If Minnesota is to have any chance in this game, they must establish RB Adrian Peterson. He needs to be effective to keep the Dallas defense guessing and off balance. Judging from the Vikings body of work in the last 5 games of the regular season, what momentum or confidence do they have to hang their hats on? Unlike the Cowboys, and the last contest against the Giants has to be completely discounted, the Vikings were headed in the wrong direction coming down the December stretch. Without any type of running game to speak of, the Chicago Bears elected to pit INT-prone Jay Cutler against Favre in a Soldier Field shoot-out. Advantage, Bears? Again, the key being neutralize Peterson and attack Favre. Do the Vikings really want to go toe-to-toe with a red-hot Tony Romo? With Antoine Winfield hobbled and Darren Sharper in New Orleans?
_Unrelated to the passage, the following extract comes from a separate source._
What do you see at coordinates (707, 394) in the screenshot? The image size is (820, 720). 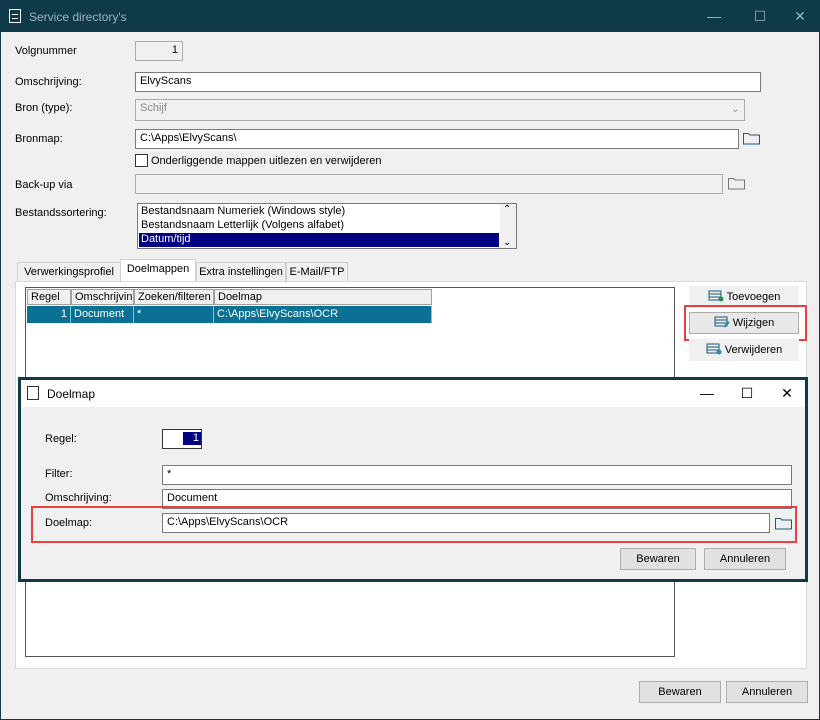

Offensive Rookie of the Year Percy Harvin and Sidney Rice must be watched at all times, but the Cowboys have the athletes to stay with both, and Coach Joe DeCamillis has recently found ways to shut down potent return games. Not trying to get the cart before the horse, but outside of this game being on the road, facing Minnesota is more appealing than the just put-to-bed Eagles. All the talk about the Vikings' home record needs to be taken with a grain of salt. How many of those contests came down to a last second mad scramble by Lord Favre? Bad teams were allowed to hang around with the Vikings all day long. Suffice it to say, the Cowboys present a different type of opponent. Tony Romo is going to have a chance to slice and carve the Vikings'' defense like a Thanksgiving turkey. Look for Pro Bowler Jason Witten to play a huge role in this contest. Romo will repeatedly look to his security blanket to keep the chains moving and the scoreboard lit.
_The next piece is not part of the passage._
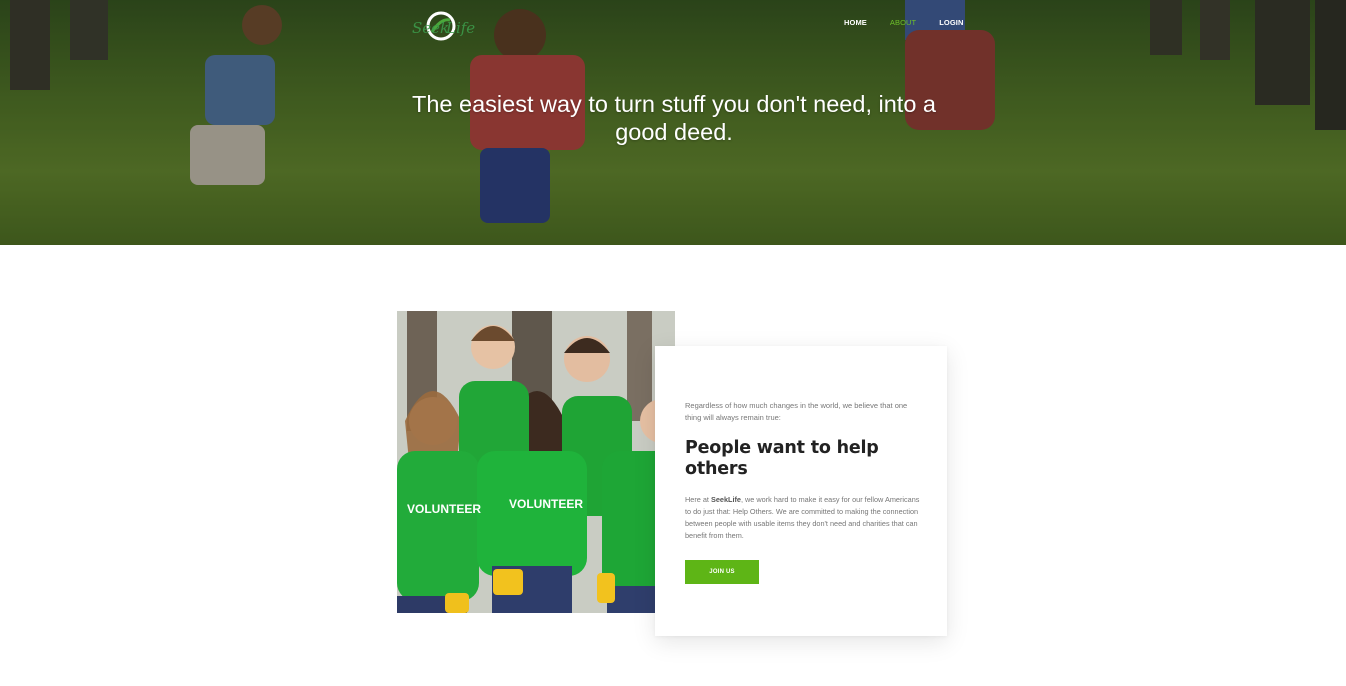  I want to click on nav-login-link: LOGIN, so click(951, 22).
The key, as in recent contests, will be scoring early, gaining momentum and taking the home crowd out of the game as much as possible. The Cowboys have enjoyed very good fortune when they convert their first offensive possession into points. Continue this trend, and the Cowboys should be able to enjoy success. The confidence factor is certainly in place, and the Dallas Cowboys are playing good football. There is no greater combination for the month of January. The entire organization is to be credited for the 2009-10 success, but it's my personal belief that Stephen Jones and Joe De Camillis should shoulder co-MVP honors for the Dallas Cowboys. DeCamillis gets it for sheer determination and perseverance. The road he traveled since coming to the Cowboys is nothing shy of miraculous and inspirational. Stephen Jones is the "Voice of Reason." His offseason personnel suggestions were spot on, and he is to be credited for the winning culture and atmosphere that currently exists at Valley Ranch. Yes, Jerry makes the whole thing go, but Stephen understands the pulse. Finally, one heartbeat.